Saturday, 20 October 2007

No executions at Guantanamo Bay


Commander punts on plans for death row


BY CAROL ROSENBERG McClatchy Newspapers


GUANTANAMO BAY NAVY BASE, Cuba --The foundation has been poured for a second war court chamber, with the capacity to try four alleged terrorists at a time. U.S. troops have fashioned a MASH-style tent city to house lawyers, the media and international observers.
Even as the Pentagon moves to resume its war-on-terror trials, called military commissions, the detention center's commander said he has received no instructions and made no plans to carry out the ultimate penalty they may impose -- death.


Navy Rear Adm. Mark Buzby said in an interview with visiting reporters this week that his senior staff is brainstorming on how they would handle a captive convicted of a war crime.
But they have heard "not a syllable" from the Office of the Secretary of Defense on plans for a death chamber.


"As far as I know, the means of ... execution is not at my level," said Buzby, overall commander of the detention and interrogation center, which today holds about 330 foreign men as "enemy combatants."


The U.S. law authorizing the commissions says an execution can be carried out only by the order of the president, and only after the convict is entitled to appeal his case to a civilian court.
The law leaves up it to the Secretary of Defense, presently Robert Gates, to "prescribe" the procedure. None of the three captives who currently face trial have been designated for death-penalty cases.

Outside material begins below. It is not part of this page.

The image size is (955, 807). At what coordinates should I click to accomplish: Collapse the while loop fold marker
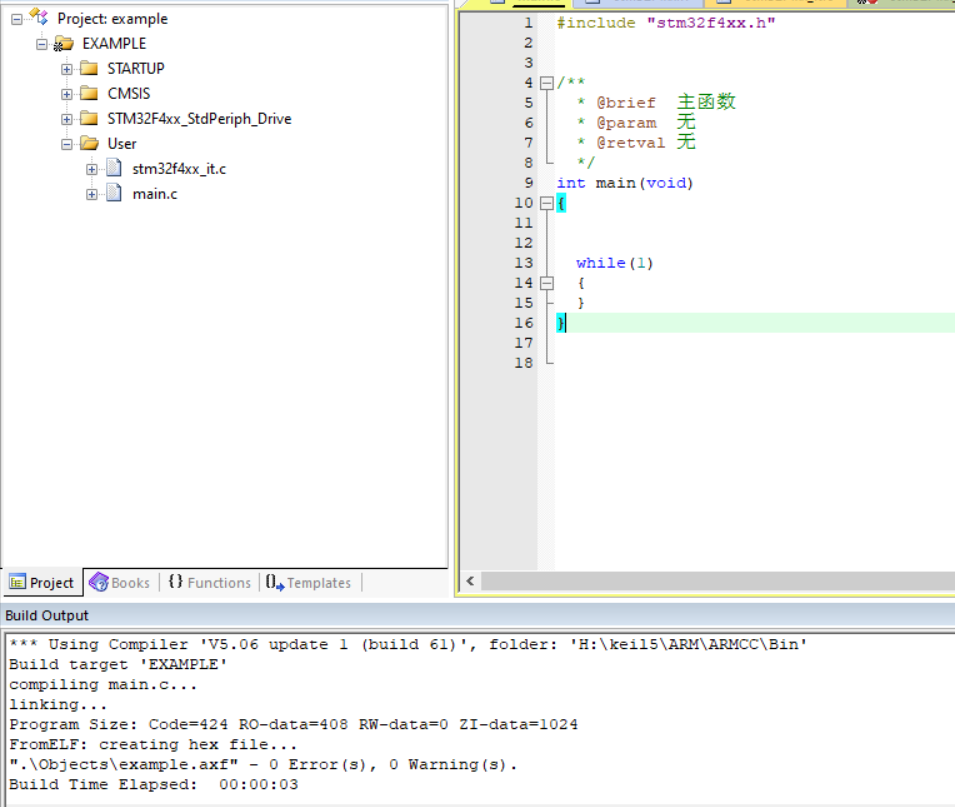click(545, 282)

Canadian captive Omar Khadr, 21, faces a Nov. 8 arraignment, his third after charges were twice dismissed through procedural challenges, for allegedly throwing a grenade that killed a U.S. Special Forces Medic in Afghanistan in July 2002. But the government has waived the death penalty in this case.


Meanwhile, to get ready for the trials, the Pentagon is spending about $12 million on "Camp Justice," its so-called expeditionary legal compound -- complete with the second courtroom and holding cells. There is also a housing area with communal latrines and shower tents to accommodate about 500 trial observers and staff.


There is no execution chamber in the blueprint.


For years, Pentagon spokesman have described as "too premature" any talk of how a captive might be executed.


The U.S. Army, which has not carried out an execution since 1961, has on paper lethal injection as its method of execution. It updated the regulation in 2006, saying an execution can be done at any federal execution site, not just the now unused death chamber at Fort.


The U.S. Supreme Court this year has agreed to consider the constitutionality of lethal injection in a Kentucky case.